The recent identification and development of small molecules that activate p53 open new possibilities for colon cancer treatment and prevention where the mutational inactivation of p53 is typically a late event in the adenoma-carcinoma sequence. Our preliminary data indicate that p53 in AOM-induced mouse colon tumors is primed for activation by the recently developed Mdm2 inhibitor Nultin-3, making these tumors hypersentive to this compound. We propose that stimulating p53 activity at selected stages of carcinogenesis will serve to suppress colon cancer development. To test this hypothesis, we will determine if the Mdm2 inhibitor Nutlin-3 can induce stasis or regression of colon tumors in the mouse AOM model (Aim 1). We will also determine whether Nutlin-3 can selectively activate p53 and apoptosis in human colon adenomas and mouse aberrant crypt foci (using an ex vivo culture format;
Aim 2). Finally, we will determine whether the expression levels of the epigenetically regulated ARF gene sensitizes colon cancer and adenoma cells to Nutlin-3 or dietary agents that affect the p53 pathway (Aim 3). The long term goals of these exploratory studies are to: 1) establish p53/Mdm2 as a target for colon cancer prevention agents, 2) determine the stage of carcinogenesis when Mdm2 inhibitors are most effective and 3) determine the contribution of ARF to sensitizing transformed cells to agents that activate p53.

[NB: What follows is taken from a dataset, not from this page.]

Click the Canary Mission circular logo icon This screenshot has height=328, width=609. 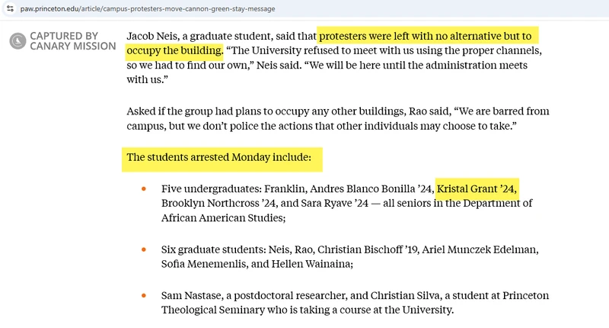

Colon polypectomy is an important tool for colon cancer prevention. However, limitations to this approach include the incomplete removal of sessile polyps and the missed detection of small adenomas. Our goal is to develop safe and effective pharmacological or dietary agents, to be used in conjunction with present treatment practices, to suppress the risk of colon cancer development in high risk patients.